Foreign Exchange - UK Weekly Update - Written by clifford on Monday, March 10, 2008 10:59 - 0 Comments

Sterling dependent on Darling

Depending on your contract of choice last week was either a welcome respite or a

complete howler as Sterling made its 2008 highs against the USD but fell to new alltime

lows against the EUR. With Mervyn King and the MPC deciding that a rate hold

was the most suitable course of action for the UK economy and thus aiming at a

controlled slowdown or ‘soft landing’, further volatility will be an issue.

The UK economy painted a mixed picture last week as a combination of positive and

negative data was released. Both PMI indices, manufacturing and services, showed

increases inline with growing optimism in both sectors and both price indices also

showed expansion. On the downside the Halifax Bank, the largest mortgage lender in

the UK, reported that house prices fell by 0.3% in February along with further falls in

UK consumer confidence and retail spending figures.

Although we have few UK focused announcements this week, none has been more

anticipated from a political or economic standpoint than Alistair Darling’s first Budget as

Chancellor which will be released at 12.30 on Wednesday. With most commentators

focusing on the fight between the government and the CBI over the tax status of the so

called ‘non-doms’ and Darling’s own desire to emerge from behind the shadow of

Gordon Brown little is being made of the FX ramifications. We see that should the

Budget be beneficial for homeowners that the Bank of England may not need to cut

rates as drastically as previously thought so as to keep the inflation problem in check.

This will in turn support sterling against most crosses. Although we will be focusing on

these economy boosting measures and fully expect growth to be downwardly revised,

Darling does not have much room for manoeuvre.
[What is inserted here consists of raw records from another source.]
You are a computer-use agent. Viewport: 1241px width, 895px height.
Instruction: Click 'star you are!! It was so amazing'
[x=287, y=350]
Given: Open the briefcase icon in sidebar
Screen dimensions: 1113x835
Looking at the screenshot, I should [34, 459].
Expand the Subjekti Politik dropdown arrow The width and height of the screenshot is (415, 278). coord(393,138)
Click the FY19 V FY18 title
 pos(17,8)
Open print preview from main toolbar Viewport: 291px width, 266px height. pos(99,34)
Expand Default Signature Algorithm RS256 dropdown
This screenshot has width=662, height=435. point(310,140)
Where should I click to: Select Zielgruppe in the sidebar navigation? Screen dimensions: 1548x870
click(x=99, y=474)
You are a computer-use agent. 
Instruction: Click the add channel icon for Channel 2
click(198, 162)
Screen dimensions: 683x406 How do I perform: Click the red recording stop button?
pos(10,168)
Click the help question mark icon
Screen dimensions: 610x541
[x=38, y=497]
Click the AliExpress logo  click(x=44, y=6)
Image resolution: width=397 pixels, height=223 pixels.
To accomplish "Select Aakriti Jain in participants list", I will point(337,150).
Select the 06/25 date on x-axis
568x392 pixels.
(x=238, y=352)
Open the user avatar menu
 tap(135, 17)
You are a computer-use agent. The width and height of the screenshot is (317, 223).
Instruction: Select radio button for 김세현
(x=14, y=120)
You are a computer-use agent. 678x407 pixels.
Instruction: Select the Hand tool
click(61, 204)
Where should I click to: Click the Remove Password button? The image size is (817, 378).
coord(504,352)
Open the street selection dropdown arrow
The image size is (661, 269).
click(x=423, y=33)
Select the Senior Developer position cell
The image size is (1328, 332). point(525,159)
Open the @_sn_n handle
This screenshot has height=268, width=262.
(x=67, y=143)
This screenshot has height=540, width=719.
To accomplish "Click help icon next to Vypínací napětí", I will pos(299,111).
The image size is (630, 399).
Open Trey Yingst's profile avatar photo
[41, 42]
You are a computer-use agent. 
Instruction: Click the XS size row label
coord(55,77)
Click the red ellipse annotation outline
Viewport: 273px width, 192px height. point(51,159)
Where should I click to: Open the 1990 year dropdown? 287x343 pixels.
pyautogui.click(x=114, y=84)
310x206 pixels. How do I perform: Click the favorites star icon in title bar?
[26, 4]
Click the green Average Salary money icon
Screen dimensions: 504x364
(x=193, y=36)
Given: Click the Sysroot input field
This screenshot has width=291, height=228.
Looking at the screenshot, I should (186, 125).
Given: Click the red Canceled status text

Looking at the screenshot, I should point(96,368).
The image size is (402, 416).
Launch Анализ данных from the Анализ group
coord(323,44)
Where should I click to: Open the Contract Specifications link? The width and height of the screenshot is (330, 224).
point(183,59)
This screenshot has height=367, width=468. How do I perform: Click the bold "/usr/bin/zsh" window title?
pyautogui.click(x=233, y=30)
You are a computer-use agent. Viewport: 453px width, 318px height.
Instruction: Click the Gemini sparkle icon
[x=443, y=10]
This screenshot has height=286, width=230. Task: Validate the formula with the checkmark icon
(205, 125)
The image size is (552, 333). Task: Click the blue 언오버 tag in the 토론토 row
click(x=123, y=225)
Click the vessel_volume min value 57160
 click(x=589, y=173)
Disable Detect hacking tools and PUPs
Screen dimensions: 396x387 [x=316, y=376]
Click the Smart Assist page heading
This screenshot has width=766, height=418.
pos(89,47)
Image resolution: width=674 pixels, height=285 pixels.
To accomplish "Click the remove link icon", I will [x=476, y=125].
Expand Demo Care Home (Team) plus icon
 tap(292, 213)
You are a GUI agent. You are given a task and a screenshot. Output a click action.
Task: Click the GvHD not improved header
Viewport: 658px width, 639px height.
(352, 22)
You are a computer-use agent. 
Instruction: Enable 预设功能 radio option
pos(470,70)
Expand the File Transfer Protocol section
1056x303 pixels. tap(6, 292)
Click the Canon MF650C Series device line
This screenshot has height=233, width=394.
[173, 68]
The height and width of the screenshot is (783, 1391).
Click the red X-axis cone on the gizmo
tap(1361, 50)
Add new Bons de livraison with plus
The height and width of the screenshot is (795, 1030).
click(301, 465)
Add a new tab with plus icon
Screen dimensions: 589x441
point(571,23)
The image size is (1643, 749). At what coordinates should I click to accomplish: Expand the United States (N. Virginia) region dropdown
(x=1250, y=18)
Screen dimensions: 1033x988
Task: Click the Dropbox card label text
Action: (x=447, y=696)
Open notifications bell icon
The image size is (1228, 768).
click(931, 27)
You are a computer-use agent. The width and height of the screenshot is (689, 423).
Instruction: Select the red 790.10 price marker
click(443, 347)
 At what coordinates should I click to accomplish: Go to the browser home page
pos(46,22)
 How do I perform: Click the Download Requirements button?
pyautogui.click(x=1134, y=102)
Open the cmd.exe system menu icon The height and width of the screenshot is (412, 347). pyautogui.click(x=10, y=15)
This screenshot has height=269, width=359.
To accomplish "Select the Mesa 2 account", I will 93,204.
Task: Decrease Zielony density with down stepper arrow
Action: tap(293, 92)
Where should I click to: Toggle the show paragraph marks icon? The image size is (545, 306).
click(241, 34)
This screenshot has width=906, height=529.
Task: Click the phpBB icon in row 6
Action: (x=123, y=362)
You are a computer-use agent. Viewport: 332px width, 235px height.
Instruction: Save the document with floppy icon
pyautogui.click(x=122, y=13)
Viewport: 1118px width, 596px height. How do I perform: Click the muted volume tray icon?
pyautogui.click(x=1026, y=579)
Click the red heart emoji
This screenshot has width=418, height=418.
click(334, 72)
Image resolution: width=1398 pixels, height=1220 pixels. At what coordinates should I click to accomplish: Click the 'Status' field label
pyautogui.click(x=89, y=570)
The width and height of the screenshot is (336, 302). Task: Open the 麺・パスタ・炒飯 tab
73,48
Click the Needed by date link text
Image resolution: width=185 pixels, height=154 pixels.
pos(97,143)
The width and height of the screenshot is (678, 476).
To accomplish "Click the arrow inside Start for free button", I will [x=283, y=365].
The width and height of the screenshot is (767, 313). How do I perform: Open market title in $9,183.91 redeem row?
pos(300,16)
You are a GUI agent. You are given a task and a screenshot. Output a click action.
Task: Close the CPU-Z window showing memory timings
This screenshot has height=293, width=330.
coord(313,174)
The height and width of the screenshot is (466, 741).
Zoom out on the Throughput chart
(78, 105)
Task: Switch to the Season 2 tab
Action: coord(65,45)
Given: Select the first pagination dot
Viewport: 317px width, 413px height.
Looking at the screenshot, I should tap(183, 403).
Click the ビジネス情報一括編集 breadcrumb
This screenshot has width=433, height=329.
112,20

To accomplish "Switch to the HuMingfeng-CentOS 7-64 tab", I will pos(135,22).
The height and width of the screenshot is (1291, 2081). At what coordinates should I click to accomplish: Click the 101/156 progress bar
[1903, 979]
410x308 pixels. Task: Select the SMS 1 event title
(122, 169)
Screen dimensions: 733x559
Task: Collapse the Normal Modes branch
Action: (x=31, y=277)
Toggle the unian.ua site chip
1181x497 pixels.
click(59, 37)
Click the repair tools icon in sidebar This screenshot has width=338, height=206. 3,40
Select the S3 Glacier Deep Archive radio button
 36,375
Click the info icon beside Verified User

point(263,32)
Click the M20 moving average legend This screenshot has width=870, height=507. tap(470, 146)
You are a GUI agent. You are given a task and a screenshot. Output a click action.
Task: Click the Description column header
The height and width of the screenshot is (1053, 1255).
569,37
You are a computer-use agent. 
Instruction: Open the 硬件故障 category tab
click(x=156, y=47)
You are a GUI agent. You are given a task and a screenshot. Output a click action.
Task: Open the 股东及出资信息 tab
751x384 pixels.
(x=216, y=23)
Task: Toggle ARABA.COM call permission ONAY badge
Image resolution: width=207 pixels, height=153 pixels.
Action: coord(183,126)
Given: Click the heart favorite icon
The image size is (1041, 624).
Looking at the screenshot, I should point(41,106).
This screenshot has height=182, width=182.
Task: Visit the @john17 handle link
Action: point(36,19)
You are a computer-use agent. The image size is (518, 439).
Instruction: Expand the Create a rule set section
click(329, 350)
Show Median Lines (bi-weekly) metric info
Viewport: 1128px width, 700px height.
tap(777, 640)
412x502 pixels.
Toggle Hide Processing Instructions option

Today’s UK PPI data is expected to show pressures not seen since the early 1980s as

the price of producers’ baskets of capital and consumer goods continues on an

inflationary path and we could see further pain for mortgage holders as both the Royal

Institute of Chartered Surveyors and the Department of Communities and Local

Government both report house price data.

All in all we expect GBP to stay in and around current levels against the main crosses

with possible further upside against the USD as, at the time of writing, rumours abound

over a possible second intermeeting cut in the Fed rate by a possible 50bps.

The week ahead

The US data announcement of note will be Friday’s CPI figure and I think it may not

show the jump anticipated as although US WTI Crude Oil once again broke through

record levels the price of gasoline at American forecourts has stayed relatively stable.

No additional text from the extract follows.